Harry, cowering beneath the blankets, stared in unblinking
terror as
the Old One's hand shot out and pointed a menacing finger at him,
right
between his eyes.
"Get it out of your swollen head that the people lying
dead at this
moment gave up their lives 'because of you' or 'for you', or
whatever
other nonsense you have thought up." Will's voice was soft
and ominous,
seething with anger. "They would all have fought Voldemort
and his
minions, whether you had been there or not. They, and perhaps
more,
would likely have suffered with or without the gracious honour of
your
presence."
He lowered his hand, very slowly. The awful presence of wrath
in
the sickroom lessened slightly, only to be replaced by a frigid
indifference.
"You trivialise their deaths with your snivelling,"
he said coldly. "You
may be the Boy Who Lived, Mr. Potter, but you're still a boy. Now
that all this is over, you can start by remembering that."

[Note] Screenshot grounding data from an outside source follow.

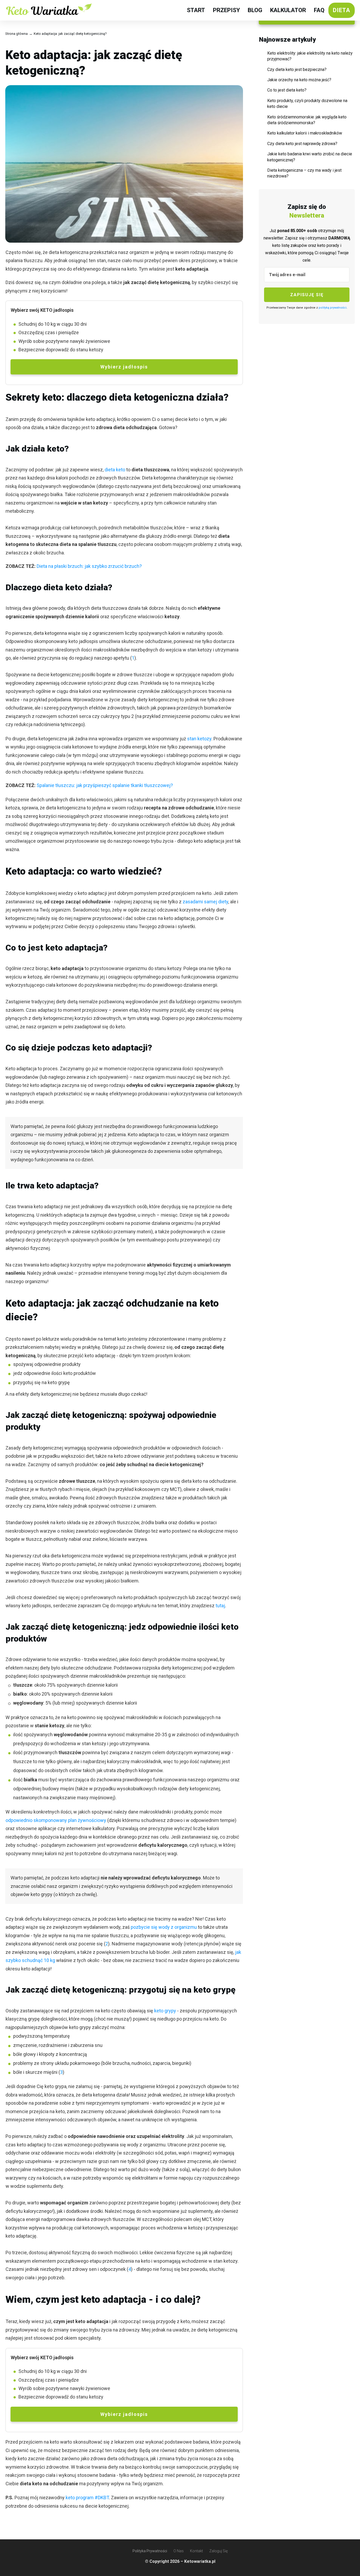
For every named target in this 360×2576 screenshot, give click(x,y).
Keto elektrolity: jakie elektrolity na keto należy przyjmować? (310, 56)
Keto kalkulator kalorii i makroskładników (304, 133)
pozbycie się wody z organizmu (164, 1927)
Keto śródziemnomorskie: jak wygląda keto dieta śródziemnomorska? (307, 119)
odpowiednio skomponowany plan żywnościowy (56, 1820)
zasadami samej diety (205, 901)
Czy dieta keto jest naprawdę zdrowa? (302, 143)
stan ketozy (199, 738)
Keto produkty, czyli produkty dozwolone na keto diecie (307, 103)
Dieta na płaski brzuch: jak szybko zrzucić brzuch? (89, 566)
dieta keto (115, 469)
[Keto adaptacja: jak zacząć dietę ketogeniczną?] (124, 164)
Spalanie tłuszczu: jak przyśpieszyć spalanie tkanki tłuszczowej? (105, 785)
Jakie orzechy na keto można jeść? (299, 79)
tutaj (220, 1605)
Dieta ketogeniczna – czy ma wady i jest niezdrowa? (304, 173)
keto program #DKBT (87, 2497)
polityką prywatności (333, 307)
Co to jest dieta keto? (287, 90)
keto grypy (165, 2010)
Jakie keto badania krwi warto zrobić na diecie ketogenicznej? (309, 156)
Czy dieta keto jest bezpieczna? (297, 69)
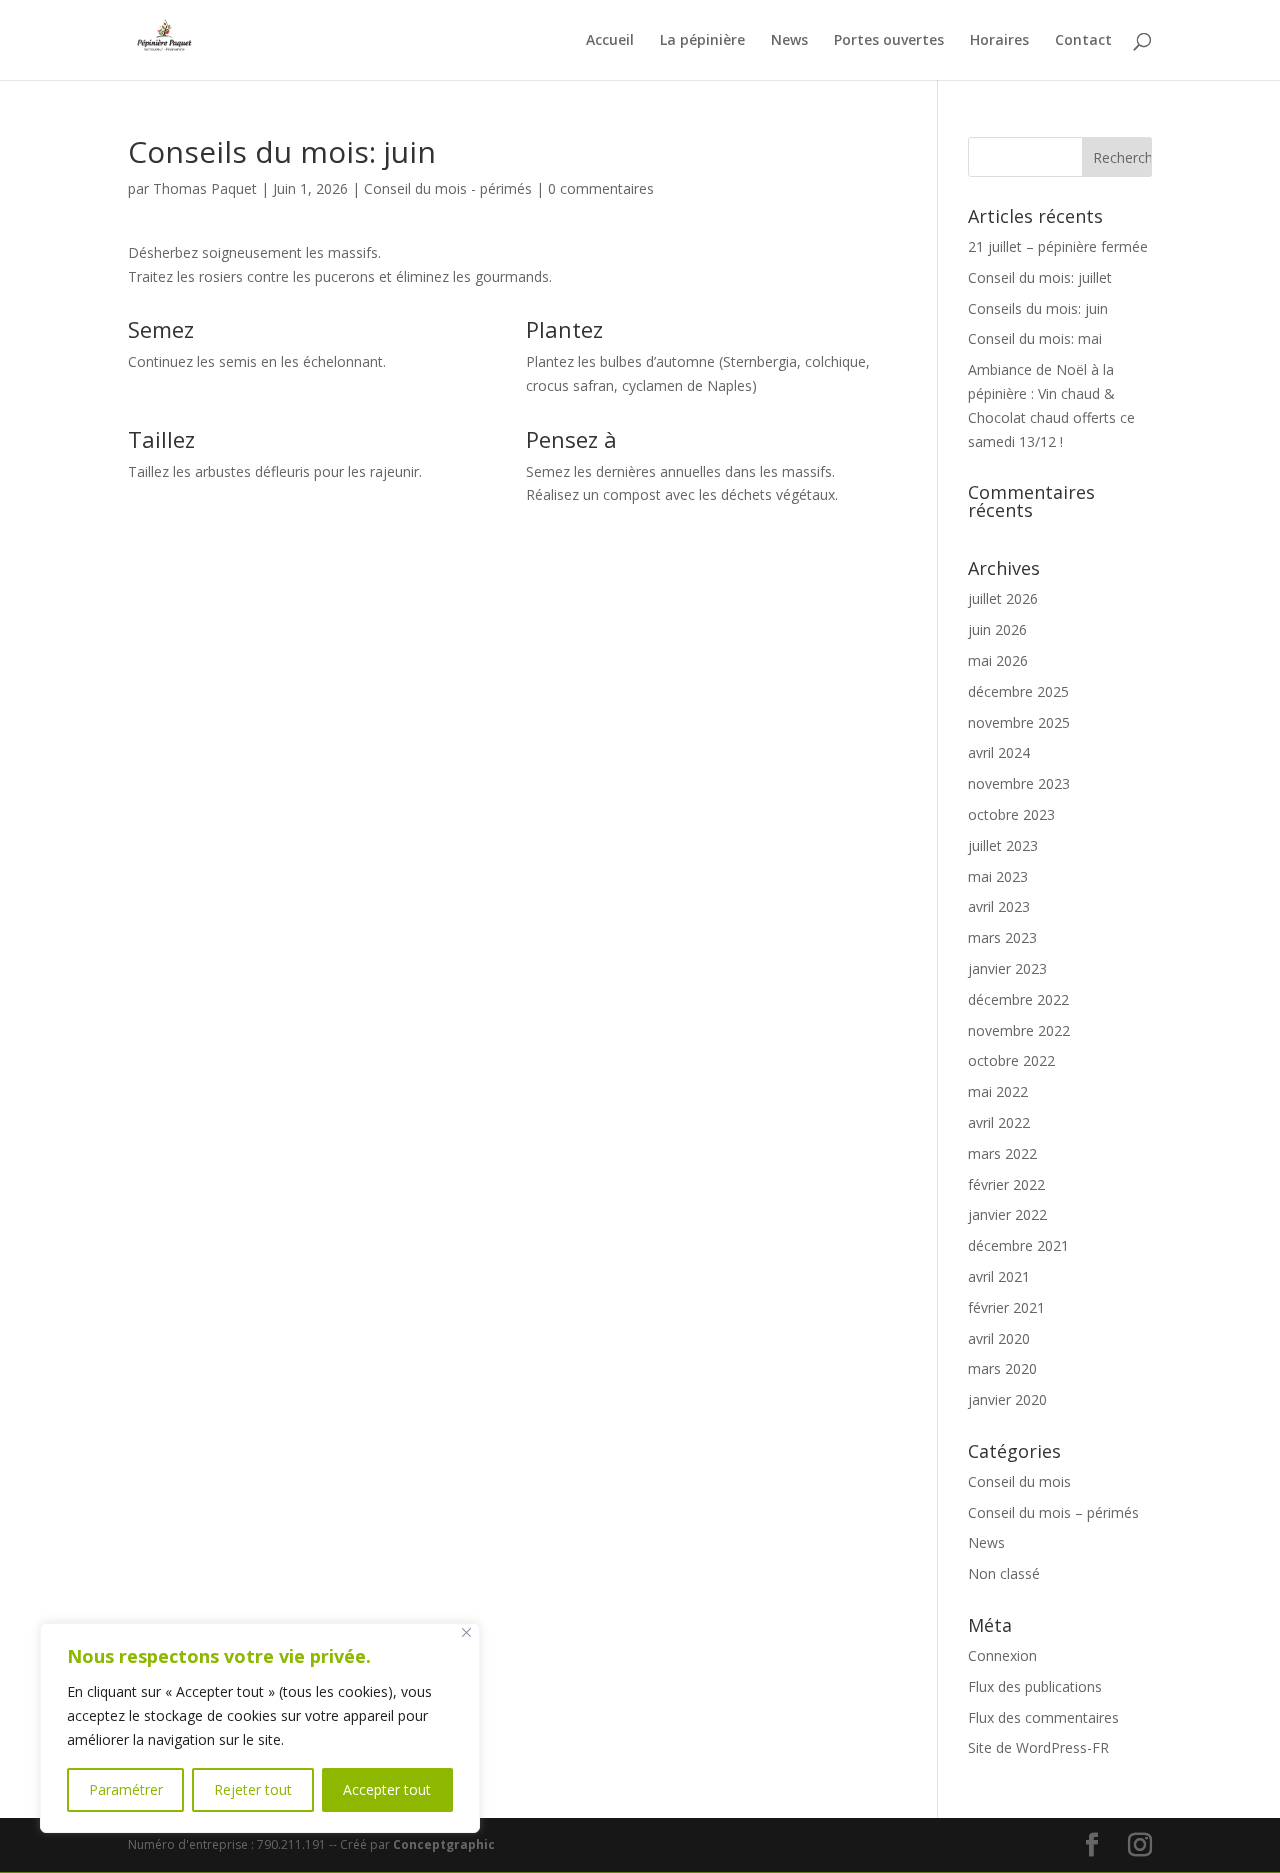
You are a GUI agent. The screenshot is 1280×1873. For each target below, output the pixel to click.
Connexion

Turning to Remus, he extended his right arm with his fingers
spread
out and pointing, and said a single word.
The frozen man blinked, and shook his head like a man coming
out of
a daze. He regained his grip on the wand in his hand, and stared
at
Will with the stark desperation of an animal caught in a trap.

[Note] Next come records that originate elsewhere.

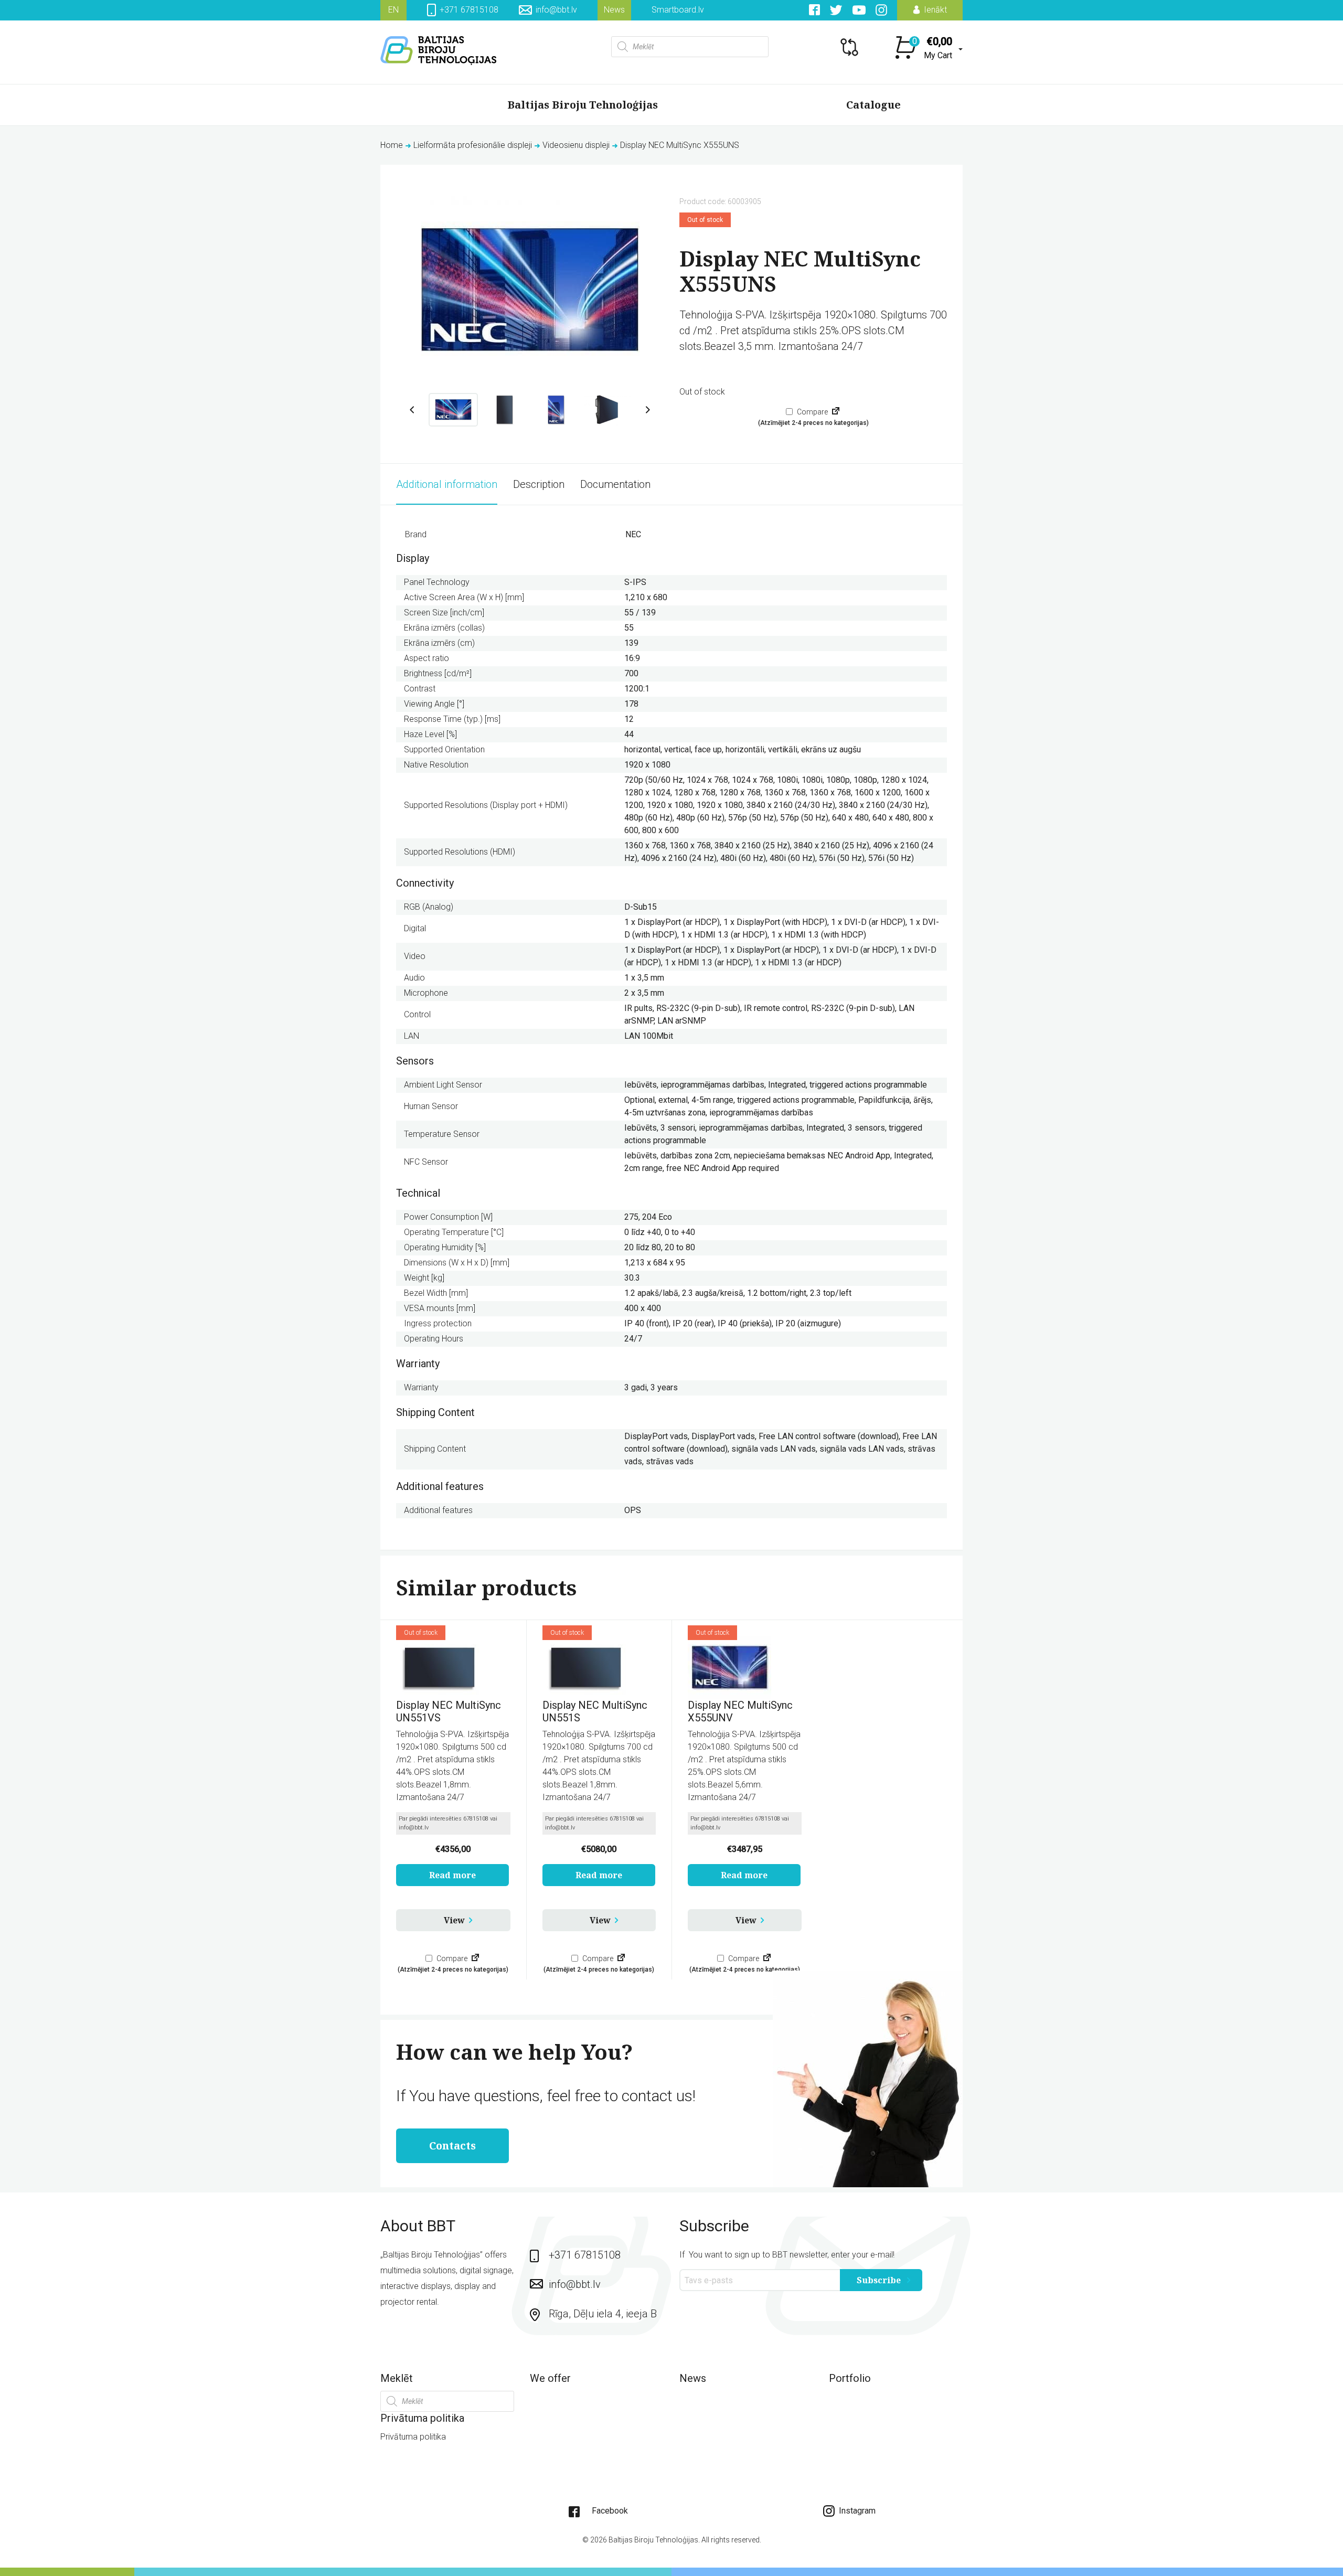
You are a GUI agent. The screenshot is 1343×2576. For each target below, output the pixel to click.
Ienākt (934, 10)
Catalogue (873, 105)
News (614, 10)
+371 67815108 (468, 10)
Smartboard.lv (678, 10)
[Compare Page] (835, 412)
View (454, 1920)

Scornfully, Will returned his stare.
"And you," he said to the other man. "Do not
indulge him in his
self-pity. He has been indulged for far too long, and this is
what
has come of it."
He pulled his cloak closer about him.
"Good day, Mr. Potter," he said, without turning to look at Harry.
And he vanished.
The white-robed nurse in the painting glared indignantly at
Remus
and Harry, deeply shocked that they would disturb the
tranquillity
of the sickroom. But before she could return to caring for her
patient, there was a rapid pounding on the door.
"Professor Lupin?" Hermione's worried voice called
out, muffled by
the thick wood. "Professor? Is everything all right?"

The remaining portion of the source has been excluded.